Some US arms-control groups have cautioned against what they fear could be an overreaction to the report, saying there is still time to persuade Iran to change its behaviour.

‘Never really stopped'

Iranian officials expressed indifference about the report. "Let them publish and see what happens," said Iran's foreign minister and former nuclear top official, Ali Akbar Salehi, the semiofficial Mehr News Agency reported on Saturday.

Salehi said the controversy over Iran's nuclear program is "100 per cent political" and that the IAEA is "under pressure from foreign powers."

Although the IAEA has chided Iran for years to come clean about a number of apparently weapons-related scientific projects, the new disclosures fill out the contours of an apparent secret research program that was more ambitious, more organised and more successful than commonly suspected.

Beginning early in the last decade and apparently resuming — though at a more measured pace — after a pause in 2003, Iranian scientists worked concurrently across multiple disciplines to obtain key skills needed to make and test a nuclear weapon that could fit inside the country's long-range missiles, said David Albright, a former IAEA official who has reviewed the intelligence files.

"The programme never really stopped," said Albright, president of the Washington-based Institute for Science and International Security. The institute performs widely respected independent analyses of nuclear programmes in countries around the world, often drawing from IAEA data.

"After 2003, money was made available for research in areas that sure look like nuclear weapons work but were hidden within civilian institutions," Albright said.

US intelligence officials maintain that Iran's leaders have not decided whether to build nuclear weapons but are intent on gathering all the components and skills so they can quickly assemble a bomb if they choose to. Iran has consistently maintained that its nuclear activities are peaceful and intended only to generate electricity.

The IAEA has declined to comment on the intelligence it has received from member states, including the United States, pending the release of its report.

But some of the highlights were described in a presentation by Albright at a private conference of intelligence professionals last week. PowerPoint slides from the presentation were obtained by The Washington Post, and details of Albright's summary were confirmed by two European diplomats privy to the IAEA's internal reports.

Design for key device obtained

According to David Albright, a former IAEA official, one key breakthrough that has not been publicly described was Iran's success in obtaining design information for a device known as an R265 generator.

The device is a hemispherical aluminium shell with an intricate array of high explosives that detonate with split-second precision. These charges compress a small sphere of enriched uranium or plutonium to trigger a nuclear chain reaction.

Creating such a device is a formidable technical challenge, and Iran needed outside assistance in designing the generator and testing its performance, Albright said.

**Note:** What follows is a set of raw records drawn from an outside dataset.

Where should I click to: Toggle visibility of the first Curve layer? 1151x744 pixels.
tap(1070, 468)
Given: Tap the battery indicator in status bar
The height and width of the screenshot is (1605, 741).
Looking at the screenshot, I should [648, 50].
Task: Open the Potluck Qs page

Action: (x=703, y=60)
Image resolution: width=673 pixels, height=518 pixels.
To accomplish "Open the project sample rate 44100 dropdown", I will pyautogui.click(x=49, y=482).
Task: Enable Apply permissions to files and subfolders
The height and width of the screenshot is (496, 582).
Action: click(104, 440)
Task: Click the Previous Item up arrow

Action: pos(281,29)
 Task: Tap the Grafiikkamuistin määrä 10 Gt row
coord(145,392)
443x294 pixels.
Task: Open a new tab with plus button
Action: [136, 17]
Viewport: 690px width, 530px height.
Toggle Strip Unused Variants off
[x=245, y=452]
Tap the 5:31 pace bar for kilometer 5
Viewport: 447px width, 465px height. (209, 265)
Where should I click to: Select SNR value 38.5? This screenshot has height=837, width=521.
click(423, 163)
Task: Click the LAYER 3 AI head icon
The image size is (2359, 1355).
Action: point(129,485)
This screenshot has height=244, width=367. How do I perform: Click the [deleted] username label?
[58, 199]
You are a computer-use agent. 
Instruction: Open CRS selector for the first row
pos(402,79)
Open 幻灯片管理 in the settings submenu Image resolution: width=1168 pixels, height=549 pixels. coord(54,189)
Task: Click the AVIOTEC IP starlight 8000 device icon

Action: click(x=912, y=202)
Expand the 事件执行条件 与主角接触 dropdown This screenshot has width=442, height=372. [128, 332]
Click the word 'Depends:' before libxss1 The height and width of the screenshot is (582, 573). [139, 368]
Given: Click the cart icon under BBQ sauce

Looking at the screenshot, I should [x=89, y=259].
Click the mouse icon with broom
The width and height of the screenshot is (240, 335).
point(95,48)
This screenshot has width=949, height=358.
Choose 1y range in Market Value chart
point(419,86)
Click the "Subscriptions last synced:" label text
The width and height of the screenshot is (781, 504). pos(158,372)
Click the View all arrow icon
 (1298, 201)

According to the intelligence provided to the IAEA, key assistance in both areas was provided by Vyacheslav Danilenko, a former Soviet nuclear scientist who was contracted in the mid-1990s by Iran's Physics Research Centre, a facility linked to the country's nuclear program.

Documents provided to the UN officials showed that Danilenko offered assistance to the Iranians over at least five years, giving lectures and sharing research papers on developing and testing an explosives package that the Iranians apparently incorporated into their warhead design, according to two officials with access to the IAEA's confidential files.

Danilenko's role was judged to be so critical that IAEA investigators devoted considerable effort to obtaining his cooperation, the two officials said.

The scientist acknowledged his role but said he thought his work was limited to assisting civilian engineering projects, the sources said.